Trump's campaign manager met with a Russian intelligence officer and exchanged internal Trump campaign data which is presumed to have been transferred to the FSB. Source: Senate Committee on Intelligence of Russian Active Measures Campaigns and Interference
Russian interference in the 2016 election was “sweeping and systemic.” Major attack avenues included a social media “information warfare” campaign that “favored” candidate Trump and the hacking of Clinton campaign-related databases and release of stolen materials through Russian-created entities and Wikileaks. Russia also targeted databases in many states related to administering elections gaining access to information for millions of registered voters Source: Volume 1 of the Mueller Report
The Mueller team was unable to establish a before-the-fact criminal conspiracy between the Trump campaign and Russia. The Mueller report includes a whole second chapter dealing with obstruction from the President and his allies, which included lying (by the President himself), witness tampering, interfering with principle investigators, and destroying evidence.

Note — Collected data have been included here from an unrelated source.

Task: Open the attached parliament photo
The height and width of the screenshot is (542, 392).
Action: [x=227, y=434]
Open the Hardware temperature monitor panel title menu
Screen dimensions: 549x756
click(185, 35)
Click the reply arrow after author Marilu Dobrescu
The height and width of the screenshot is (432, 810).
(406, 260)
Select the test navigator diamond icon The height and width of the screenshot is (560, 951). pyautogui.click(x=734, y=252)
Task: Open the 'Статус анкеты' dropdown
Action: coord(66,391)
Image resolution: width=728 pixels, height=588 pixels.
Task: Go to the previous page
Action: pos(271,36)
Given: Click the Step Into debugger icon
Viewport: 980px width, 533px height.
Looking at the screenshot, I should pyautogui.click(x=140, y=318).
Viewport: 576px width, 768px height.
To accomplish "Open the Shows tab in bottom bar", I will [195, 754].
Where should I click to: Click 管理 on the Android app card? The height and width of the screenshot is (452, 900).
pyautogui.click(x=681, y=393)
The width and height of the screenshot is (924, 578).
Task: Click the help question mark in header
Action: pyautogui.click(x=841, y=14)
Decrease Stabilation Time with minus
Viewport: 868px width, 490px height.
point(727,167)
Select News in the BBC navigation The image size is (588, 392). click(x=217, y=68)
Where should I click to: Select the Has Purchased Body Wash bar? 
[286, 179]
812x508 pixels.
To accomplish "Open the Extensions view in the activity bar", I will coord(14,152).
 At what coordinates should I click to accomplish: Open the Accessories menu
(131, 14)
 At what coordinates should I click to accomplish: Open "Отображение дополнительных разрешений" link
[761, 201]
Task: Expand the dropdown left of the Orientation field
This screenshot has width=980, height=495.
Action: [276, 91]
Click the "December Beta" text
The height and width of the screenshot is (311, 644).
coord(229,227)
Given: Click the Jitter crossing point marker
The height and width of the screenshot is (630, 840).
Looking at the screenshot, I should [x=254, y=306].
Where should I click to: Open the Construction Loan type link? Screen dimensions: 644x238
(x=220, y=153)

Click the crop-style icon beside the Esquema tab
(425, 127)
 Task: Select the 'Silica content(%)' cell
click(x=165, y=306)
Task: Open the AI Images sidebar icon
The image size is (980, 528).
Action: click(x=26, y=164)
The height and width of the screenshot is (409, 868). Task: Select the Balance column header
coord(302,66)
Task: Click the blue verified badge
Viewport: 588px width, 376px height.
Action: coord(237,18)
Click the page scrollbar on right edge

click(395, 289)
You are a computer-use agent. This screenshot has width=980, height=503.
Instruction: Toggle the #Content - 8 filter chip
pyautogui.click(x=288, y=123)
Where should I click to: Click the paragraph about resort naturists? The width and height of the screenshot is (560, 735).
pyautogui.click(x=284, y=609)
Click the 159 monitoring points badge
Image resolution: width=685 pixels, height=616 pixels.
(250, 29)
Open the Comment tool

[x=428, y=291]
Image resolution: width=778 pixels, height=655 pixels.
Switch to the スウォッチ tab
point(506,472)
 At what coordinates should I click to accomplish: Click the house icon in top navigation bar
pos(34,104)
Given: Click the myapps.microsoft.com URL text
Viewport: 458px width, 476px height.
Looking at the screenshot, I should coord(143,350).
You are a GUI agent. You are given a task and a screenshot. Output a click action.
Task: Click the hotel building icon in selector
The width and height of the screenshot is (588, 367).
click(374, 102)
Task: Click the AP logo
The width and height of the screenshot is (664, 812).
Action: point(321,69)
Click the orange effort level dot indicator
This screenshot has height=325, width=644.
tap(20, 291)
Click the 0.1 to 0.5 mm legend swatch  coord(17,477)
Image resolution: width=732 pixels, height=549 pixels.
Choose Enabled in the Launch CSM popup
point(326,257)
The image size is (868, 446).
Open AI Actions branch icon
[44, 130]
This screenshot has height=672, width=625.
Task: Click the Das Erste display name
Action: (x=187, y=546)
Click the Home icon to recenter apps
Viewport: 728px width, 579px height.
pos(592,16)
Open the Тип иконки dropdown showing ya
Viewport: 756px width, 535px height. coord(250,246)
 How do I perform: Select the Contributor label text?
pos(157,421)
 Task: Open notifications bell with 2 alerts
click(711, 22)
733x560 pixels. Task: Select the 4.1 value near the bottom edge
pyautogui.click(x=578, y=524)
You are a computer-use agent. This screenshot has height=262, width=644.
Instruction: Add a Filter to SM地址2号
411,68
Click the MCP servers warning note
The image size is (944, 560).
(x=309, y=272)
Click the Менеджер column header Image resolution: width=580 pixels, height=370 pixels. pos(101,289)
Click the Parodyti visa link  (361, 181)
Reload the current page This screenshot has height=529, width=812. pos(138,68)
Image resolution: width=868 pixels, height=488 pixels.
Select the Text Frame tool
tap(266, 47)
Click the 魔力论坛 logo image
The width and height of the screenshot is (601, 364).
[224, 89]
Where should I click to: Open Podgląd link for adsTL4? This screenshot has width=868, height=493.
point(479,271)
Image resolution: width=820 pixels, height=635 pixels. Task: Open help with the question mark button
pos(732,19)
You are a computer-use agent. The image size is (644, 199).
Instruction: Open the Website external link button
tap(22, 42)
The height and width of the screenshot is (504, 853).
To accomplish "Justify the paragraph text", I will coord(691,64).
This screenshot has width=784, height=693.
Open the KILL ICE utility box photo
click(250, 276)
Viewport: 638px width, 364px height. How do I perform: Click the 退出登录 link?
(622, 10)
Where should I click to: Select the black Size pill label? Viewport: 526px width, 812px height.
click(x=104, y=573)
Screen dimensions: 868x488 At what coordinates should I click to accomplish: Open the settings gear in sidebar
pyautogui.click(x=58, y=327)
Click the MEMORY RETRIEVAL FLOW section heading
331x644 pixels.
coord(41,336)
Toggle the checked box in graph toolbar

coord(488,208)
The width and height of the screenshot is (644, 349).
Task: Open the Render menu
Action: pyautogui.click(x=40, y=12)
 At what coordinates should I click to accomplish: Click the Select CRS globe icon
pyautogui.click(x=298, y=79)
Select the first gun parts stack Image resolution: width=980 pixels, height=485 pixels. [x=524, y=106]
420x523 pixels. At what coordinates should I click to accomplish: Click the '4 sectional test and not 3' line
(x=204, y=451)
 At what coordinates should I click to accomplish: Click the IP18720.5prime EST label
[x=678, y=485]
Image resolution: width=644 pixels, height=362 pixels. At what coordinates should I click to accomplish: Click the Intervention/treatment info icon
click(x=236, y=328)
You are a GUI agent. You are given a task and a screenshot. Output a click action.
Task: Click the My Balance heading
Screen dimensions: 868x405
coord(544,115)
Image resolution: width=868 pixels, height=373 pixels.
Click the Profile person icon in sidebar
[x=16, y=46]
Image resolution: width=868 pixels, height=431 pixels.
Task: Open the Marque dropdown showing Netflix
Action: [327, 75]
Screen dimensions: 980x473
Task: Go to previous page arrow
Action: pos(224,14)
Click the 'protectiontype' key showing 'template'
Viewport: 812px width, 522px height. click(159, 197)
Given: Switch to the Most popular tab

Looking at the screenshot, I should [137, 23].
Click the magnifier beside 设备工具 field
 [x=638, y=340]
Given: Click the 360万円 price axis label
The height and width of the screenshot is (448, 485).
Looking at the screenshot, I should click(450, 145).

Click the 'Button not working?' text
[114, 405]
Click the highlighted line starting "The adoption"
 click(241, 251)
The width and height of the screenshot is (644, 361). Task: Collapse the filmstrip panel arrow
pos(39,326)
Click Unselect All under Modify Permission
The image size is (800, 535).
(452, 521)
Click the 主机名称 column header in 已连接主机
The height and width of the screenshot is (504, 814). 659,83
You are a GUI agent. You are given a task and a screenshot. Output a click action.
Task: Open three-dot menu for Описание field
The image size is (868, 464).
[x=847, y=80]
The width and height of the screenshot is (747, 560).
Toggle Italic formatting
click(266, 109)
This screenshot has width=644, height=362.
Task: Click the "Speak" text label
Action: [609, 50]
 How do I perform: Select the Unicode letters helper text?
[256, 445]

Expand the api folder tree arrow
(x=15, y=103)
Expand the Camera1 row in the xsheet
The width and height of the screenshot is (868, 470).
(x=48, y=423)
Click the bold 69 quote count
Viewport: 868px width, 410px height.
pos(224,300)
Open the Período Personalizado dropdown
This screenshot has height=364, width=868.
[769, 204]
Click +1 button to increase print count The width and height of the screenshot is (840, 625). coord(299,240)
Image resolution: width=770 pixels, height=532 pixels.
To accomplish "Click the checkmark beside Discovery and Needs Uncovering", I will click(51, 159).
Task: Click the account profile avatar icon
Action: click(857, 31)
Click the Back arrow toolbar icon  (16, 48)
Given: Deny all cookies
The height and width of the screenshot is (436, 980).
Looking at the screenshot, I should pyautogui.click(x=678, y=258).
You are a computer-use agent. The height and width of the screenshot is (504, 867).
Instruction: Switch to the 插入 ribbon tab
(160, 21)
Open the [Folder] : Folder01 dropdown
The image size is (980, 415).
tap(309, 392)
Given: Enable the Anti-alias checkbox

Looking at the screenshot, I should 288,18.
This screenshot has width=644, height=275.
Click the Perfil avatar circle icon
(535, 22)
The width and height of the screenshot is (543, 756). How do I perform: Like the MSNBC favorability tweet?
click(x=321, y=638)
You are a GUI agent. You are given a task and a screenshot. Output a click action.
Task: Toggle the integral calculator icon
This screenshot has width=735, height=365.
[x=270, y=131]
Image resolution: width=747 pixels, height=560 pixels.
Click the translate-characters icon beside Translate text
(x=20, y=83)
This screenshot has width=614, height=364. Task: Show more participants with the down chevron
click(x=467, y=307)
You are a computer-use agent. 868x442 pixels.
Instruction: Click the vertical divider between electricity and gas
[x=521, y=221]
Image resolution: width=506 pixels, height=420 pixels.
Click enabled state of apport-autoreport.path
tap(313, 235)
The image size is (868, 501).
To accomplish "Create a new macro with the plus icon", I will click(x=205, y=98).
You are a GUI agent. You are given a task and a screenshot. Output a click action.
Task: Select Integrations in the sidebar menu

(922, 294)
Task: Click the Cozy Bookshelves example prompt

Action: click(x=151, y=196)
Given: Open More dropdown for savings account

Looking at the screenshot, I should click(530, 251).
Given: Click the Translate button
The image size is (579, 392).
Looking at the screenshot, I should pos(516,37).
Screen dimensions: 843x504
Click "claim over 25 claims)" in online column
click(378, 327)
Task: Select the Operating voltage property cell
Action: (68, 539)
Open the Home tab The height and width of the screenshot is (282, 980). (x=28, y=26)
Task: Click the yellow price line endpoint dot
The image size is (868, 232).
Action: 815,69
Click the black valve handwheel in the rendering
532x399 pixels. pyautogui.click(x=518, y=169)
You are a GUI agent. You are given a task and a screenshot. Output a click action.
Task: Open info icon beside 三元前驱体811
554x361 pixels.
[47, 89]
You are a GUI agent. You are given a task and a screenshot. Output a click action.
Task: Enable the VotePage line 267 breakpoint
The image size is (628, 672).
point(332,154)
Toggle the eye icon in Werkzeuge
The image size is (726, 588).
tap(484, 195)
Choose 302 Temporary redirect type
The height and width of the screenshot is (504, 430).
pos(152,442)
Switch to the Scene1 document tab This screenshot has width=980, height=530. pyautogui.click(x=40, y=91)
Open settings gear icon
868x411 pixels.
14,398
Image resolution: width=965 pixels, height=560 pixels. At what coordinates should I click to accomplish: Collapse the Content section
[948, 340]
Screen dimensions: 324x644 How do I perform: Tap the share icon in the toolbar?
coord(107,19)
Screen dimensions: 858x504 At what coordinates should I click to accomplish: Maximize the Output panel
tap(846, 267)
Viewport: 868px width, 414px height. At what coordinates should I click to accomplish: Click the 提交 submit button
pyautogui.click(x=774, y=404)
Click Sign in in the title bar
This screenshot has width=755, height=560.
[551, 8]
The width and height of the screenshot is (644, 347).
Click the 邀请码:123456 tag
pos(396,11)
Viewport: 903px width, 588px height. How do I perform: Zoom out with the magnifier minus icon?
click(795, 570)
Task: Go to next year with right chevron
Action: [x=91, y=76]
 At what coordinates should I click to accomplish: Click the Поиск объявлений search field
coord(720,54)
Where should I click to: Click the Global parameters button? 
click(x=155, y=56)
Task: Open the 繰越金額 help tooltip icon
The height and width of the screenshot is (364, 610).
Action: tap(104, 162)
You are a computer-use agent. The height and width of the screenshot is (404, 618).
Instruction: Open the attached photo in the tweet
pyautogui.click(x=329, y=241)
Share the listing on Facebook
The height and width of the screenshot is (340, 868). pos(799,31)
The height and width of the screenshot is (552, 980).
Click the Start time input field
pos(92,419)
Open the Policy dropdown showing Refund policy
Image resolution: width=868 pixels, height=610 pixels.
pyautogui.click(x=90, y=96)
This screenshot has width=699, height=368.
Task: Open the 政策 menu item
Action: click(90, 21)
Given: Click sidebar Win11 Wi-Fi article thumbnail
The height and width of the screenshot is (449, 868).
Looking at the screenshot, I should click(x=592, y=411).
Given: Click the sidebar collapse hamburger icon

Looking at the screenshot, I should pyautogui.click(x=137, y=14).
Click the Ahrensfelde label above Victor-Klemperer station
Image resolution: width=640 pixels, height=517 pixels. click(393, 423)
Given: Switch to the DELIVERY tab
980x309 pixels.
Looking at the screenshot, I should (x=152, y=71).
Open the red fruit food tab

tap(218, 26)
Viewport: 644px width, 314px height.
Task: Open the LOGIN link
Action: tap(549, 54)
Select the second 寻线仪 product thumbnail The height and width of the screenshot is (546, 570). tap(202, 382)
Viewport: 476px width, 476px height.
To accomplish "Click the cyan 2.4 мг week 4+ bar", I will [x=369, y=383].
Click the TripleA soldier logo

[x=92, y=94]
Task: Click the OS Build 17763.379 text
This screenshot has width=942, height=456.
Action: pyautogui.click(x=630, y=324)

And what did Democrats do with all of this? Did they storm the capital? Did they even impeach the President for any of this? There was literally no response what. so. ever.
Oh, and during all of this the President promised pardons for those who would obstruct the investigation, such as Paul Manafort, who was literally meeting with a Russian Intel Officer and handing him Trump campaign data. If that is not collusion, what is? And then Trump pardoned him. So more obstruction on top of it all.
For obstructing Congress' investigation into an whistleblower complaint that he pressured the president of Ukraine to "initiate or continue an investigation into the activities of former Vice President Joseph Biden and his son, Hunter Biden"
One of Trump’s children perjured themselves to lie about the purposes of a meeting with a Russian lawyer (later proven to be for Clinton dirt), his campaign manager was convicted for laundering money with Russia connected people, an advisor was convicted for coordinating with WikiLeaks, and some lower level campaign staffers were convicted for more improper connections with Russians. There wasn’t enough proof to say whether Trump personally knew about these things, but the alternative where he is clueless isn’t exactly a good look, either.
All of those things were proven in court. Not one of Trump’s barrage of election lawsuits has gained any traction at all. They are very much not the same.
Even if the fairness doctrine hadn't been eliminated administratively, it's very plausible it'd have been overturned by SCOTUS anyway. Not that'd I agree with that, but given the way the court has gone on corporate "free speech"...
The only reason the fairness doctrine could even plausibly exist constitutionally was because radio and tv were broadcast media using a public good (spectrum). Cable TV, newspapers were not affected and the internet likely wouldn’t have been affected either.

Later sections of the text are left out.